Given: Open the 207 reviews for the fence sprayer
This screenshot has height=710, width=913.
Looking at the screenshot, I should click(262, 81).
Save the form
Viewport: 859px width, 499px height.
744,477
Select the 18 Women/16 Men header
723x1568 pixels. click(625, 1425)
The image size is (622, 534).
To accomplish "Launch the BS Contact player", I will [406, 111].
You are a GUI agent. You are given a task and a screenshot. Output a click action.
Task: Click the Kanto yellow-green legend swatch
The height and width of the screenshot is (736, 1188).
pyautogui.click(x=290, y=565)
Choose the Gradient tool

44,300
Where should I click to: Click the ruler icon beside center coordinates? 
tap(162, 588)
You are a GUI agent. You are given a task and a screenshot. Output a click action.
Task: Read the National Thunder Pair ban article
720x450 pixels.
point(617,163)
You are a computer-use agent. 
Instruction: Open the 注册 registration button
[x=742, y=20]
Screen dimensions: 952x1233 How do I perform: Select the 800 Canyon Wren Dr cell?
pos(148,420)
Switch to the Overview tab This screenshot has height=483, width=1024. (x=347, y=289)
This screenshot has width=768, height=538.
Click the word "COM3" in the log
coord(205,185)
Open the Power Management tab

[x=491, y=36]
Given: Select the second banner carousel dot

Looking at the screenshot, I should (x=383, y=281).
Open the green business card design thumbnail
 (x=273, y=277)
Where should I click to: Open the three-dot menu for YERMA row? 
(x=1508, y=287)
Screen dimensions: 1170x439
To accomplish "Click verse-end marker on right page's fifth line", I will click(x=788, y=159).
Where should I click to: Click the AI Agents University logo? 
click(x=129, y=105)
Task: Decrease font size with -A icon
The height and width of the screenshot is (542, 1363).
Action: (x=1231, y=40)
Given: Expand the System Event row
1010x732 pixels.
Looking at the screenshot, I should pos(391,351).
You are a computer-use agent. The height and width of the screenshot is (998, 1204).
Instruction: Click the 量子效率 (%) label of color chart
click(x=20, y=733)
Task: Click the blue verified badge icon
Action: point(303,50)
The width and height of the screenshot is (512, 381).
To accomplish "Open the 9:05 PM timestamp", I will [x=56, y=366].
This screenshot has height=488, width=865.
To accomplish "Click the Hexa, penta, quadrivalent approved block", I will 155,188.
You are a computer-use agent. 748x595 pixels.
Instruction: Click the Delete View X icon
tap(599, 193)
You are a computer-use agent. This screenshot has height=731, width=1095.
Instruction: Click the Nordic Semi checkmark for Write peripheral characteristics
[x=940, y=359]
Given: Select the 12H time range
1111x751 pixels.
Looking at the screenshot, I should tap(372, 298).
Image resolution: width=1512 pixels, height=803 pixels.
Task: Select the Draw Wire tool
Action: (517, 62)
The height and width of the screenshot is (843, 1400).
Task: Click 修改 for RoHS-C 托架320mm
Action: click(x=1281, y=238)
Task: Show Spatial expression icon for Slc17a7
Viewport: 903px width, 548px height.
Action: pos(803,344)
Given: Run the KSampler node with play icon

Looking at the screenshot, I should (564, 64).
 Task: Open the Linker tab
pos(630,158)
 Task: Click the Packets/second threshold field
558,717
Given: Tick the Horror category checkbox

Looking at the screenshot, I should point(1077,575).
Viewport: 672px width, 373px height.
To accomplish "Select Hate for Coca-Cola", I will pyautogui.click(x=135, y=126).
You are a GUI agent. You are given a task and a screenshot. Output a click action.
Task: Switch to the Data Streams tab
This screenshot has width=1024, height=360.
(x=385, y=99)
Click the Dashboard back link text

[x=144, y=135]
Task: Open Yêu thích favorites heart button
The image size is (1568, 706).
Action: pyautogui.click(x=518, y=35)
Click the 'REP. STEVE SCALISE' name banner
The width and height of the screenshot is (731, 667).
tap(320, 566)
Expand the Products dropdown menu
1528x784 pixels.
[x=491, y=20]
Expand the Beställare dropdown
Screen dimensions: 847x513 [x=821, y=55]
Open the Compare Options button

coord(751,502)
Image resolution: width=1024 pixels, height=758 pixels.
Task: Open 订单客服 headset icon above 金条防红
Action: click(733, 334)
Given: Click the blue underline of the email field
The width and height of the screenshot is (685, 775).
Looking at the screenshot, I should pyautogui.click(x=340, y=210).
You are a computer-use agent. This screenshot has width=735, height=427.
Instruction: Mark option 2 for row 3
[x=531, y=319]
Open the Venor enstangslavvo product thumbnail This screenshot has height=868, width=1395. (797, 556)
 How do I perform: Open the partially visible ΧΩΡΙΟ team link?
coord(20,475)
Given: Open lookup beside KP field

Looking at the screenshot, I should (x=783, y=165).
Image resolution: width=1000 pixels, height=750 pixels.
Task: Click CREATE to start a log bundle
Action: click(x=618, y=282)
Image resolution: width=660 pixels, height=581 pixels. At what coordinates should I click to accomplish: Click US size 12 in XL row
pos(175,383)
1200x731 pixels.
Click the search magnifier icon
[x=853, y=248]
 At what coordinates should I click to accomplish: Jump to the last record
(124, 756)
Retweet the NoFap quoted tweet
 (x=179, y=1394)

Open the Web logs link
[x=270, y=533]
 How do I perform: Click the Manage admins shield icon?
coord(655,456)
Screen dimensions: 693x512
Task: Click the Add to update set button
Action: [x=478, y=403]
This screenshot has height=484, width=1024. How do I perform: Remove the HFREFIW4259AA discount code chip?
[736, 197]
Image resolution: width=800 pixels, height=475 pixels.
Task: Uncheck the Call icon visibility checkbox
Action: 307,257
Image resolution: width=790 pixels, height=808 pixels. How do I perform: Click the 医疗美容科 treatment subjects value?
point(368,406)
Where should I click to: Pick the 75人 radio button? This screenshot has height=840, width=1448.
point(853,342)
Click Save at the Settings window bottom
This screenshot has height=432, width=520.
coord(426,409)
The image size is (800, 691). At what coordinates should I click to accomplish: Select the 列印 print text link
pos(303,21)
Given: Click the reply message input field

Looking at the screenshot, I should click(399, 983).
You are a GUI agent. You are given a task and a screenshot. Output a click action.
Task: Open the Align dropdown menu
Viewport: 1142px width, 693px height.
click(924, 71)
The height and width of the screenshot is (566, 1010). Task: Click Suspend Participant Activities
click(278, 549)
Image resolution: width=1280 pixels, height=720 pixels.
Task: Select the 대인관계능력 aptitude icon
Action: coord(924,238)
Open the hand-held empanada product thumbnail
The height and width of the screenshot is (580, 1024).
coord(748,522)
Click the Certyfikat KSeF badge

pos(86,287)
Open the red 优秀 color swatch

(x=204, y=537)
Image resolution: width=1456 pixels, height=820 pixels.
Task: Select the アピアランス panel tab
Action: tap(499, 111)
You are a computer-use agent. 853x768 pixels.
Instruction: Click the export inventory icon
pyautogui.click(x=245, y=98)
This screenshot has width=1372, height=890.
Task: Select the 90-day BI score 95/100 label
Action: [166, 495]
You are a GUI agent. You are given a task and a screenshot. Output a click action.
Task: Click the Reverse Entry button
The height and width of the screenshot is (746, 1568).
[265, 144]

● ● ● ●

# What is required:
Your answer must be the data above, copied exactly from its first line through the line containing "Task: Click the Kanto", and nothing more.

# Exercise result:
Given: Open the 207 reviews for the fence sprayer
This screenshot has height=710, width=913.
Looking at the screenshot, I should click(262, 81).
Save the form
Viewport: 859px width, 499px height.
744,477
Select the 18 Women/16 Men header
723x1568 pixels. click(625, 1425)
The image size is (622, 534).
To accomplish "Launch the BS Contact player", I will [406, 111].
You are a GUI agent. You are given a task and a screenshot. Output a click action.
Task: Click the Kanto yellow-green legend swatch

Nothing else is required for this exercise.